THE REQUEST: Repeat word for word the stretch of the earnest money article from "#### Key Takeaways" through "not the seller.".

— Begin SELECTED TEXT —

# What Is Earnest Money and How Much Should You Offer?

By Opendoor Editorial Team | 2022-02-18


> Earnest money is a deposit that typically ranges from 1%-2% of the total home purchase price, and is used to ensure  the seller knows you are ready to move forward if your offer is accepted.


## Key Takeaways

#### Key Takeaways

- Earnest money is a good-faith deposit held in escrow, \[typically **1 to 3%** of the purchase price\](https://help.opendoor.com/buying/making-an-offer/earnest-money-deposit) per Opendoor's Help Center (national ranges go up to 10% in competitive markets).
- The deposit is usually due **1 to 3 business days** after offer acceptance and is held by a neutral escrow agent, not the seller.
- At closing, your earnest money is **credited against your down payment or closing costs**, so it effectively comes back to you as part of the purchase.
- Your deposit is generally refundable when you cancel inside an active **inspection, financing, or appraisal contingency**, and at risk when you cancel after those windows expire.
- Escrow only releases the funds when **both buyer and seller sign a mutual release**, so any dispute has to be resolved before the money moves.

# What Is Earnest Money and How Much Should You Offer?

Earnest money is a deposit you make when your offer on a home is accepted — a way of telling the seller you're committed to following through. It typically ranges from 1% to 3% of the purchase price and sits in an escrow account until closing day.

— End SELECTED TEXT —
— Begin RAW RECORDS —

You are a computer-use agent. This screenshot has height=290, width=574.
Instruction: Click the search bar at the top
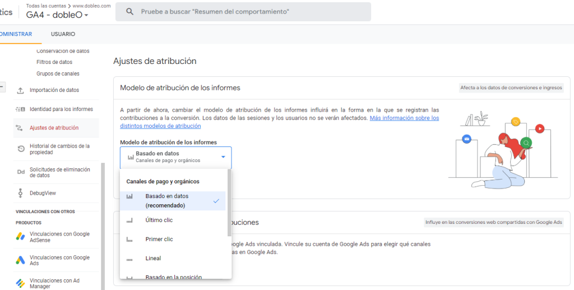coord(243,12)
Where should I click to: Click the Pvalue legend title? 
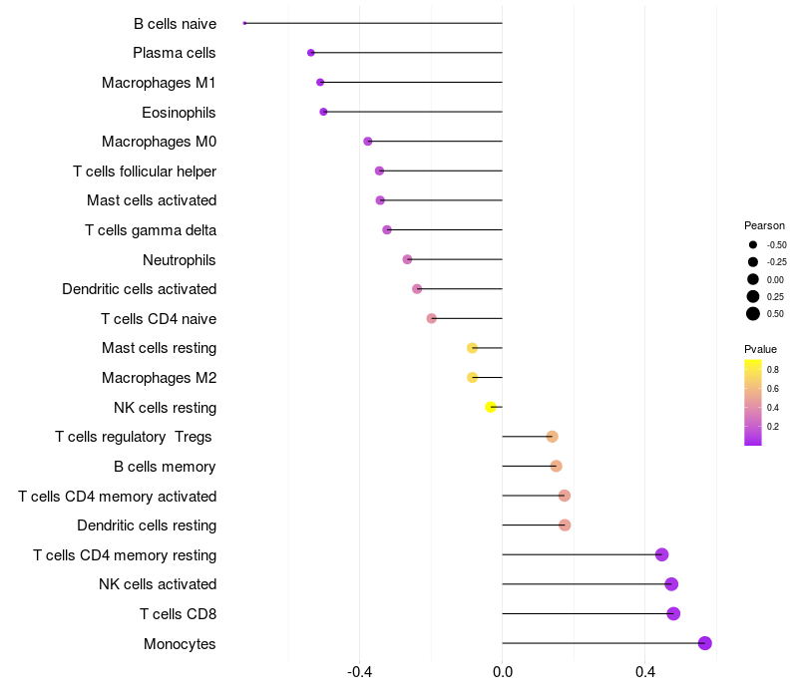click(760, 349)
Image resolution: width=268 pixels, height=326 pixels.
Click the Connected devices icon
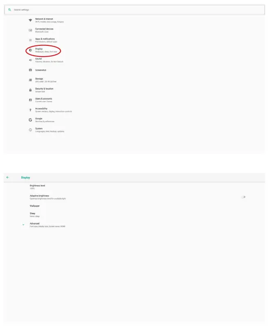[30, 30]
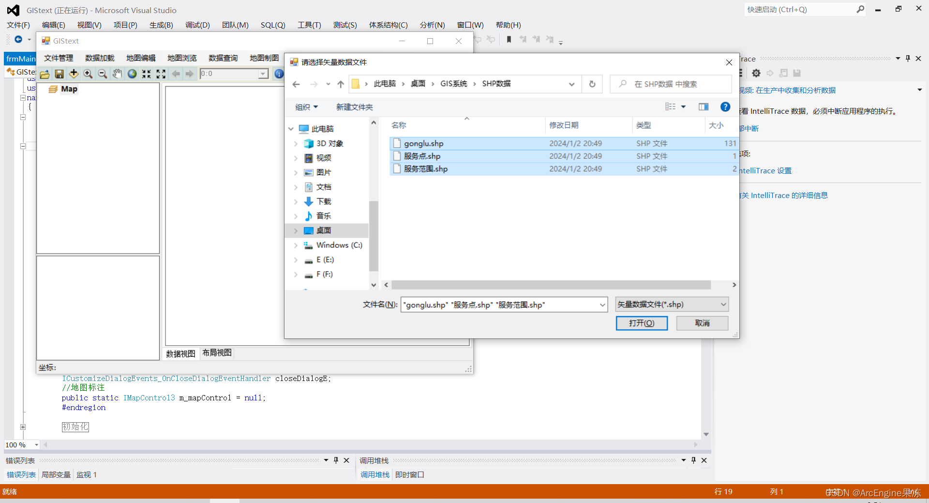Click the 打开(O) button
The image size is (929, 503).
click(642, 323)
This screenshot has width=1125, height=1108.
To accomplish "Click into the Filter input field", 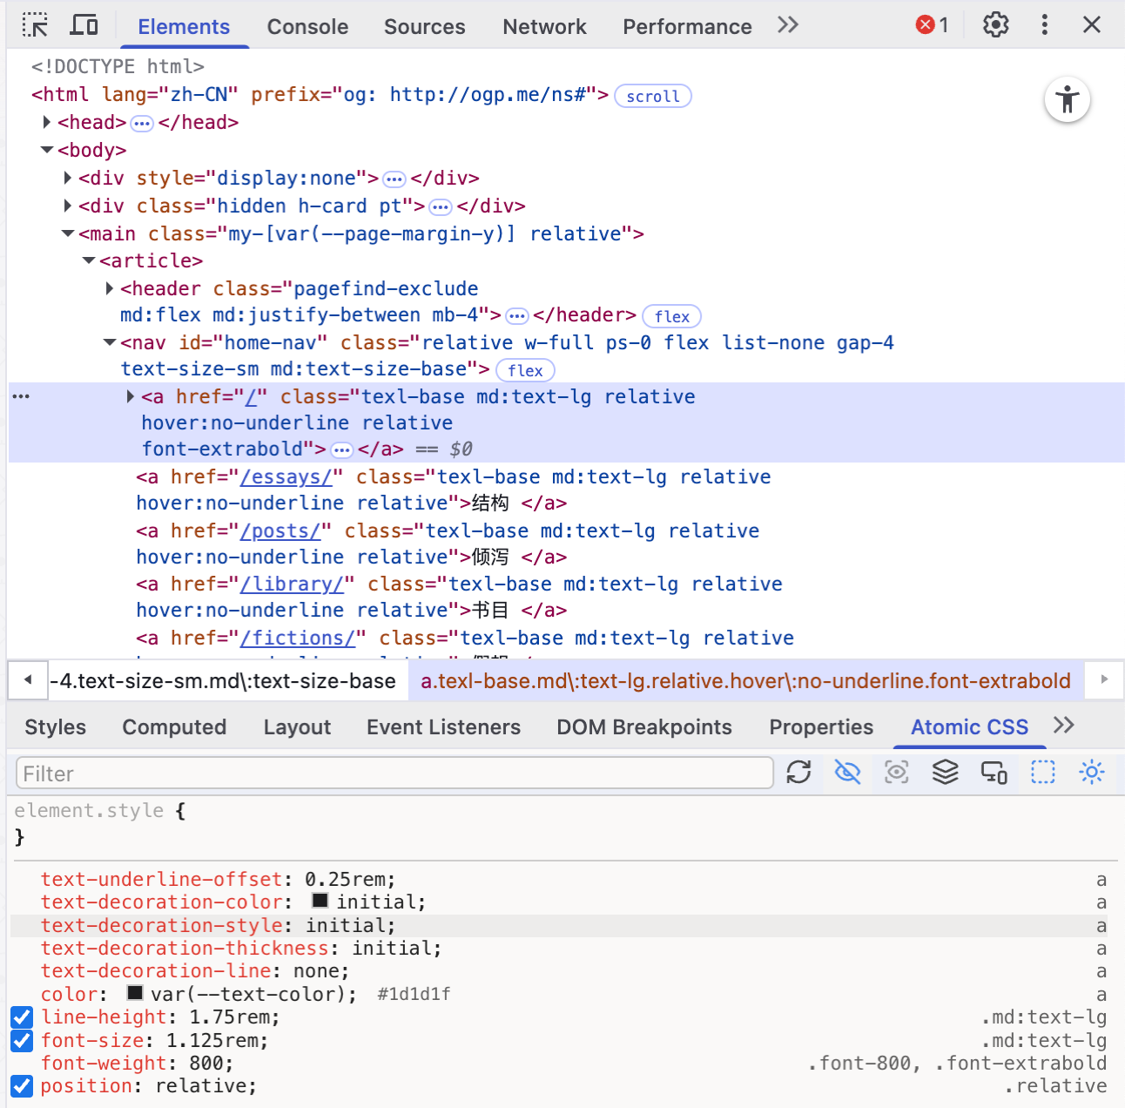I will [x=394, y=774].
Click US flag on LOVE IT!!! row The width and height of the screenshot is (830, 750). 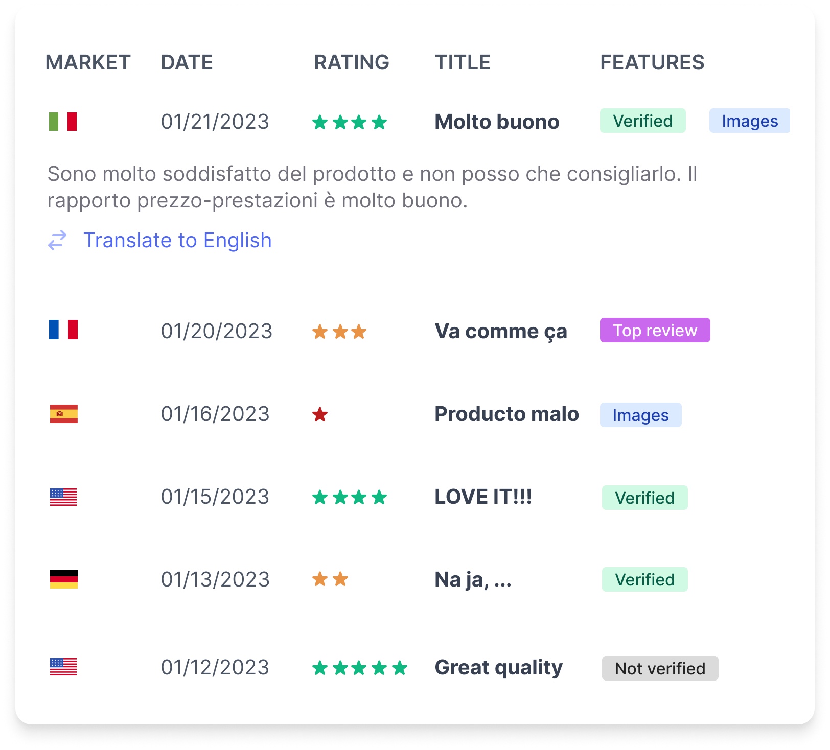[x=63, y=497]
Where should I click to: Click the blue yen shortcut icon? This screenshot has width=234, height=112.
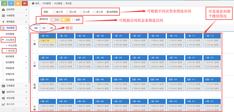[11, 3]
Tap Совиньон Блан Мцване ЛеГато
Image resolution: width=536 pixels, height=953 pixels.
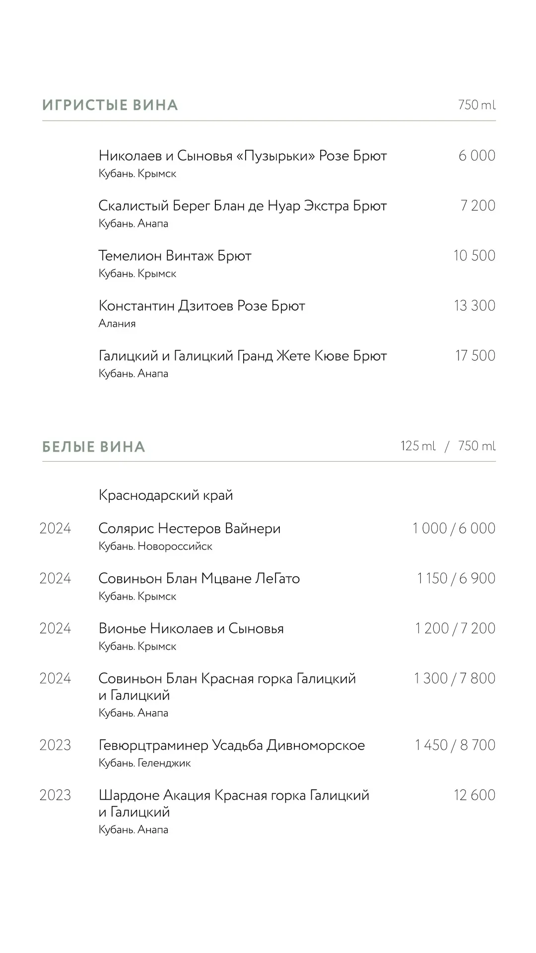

— End RAW RECORDS —
— Begin RAW RECORDS —

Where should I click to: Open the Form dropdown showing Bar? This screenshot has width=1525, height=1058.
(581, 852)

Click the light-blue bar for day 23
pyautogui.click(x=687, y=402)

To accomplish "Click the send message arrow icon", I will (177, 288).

— End RAW RECORDS —

SOLUTION FOR THIS EXERCISE:
#### Key Takeaways

- Earnest money is a good-faith deposit held in escrow, \[typically **1 to 3%** of the purchase price\](https://help.opendoor.com/buying/making-an-offer/earnest-money-deposit) per Opendoor's Help Center (national ranges go up to 10% in competitive markets).
- The deposit is usually due **1 to 3 business days** after offer acceptance and is held by a neutral escrow agent, not the seller.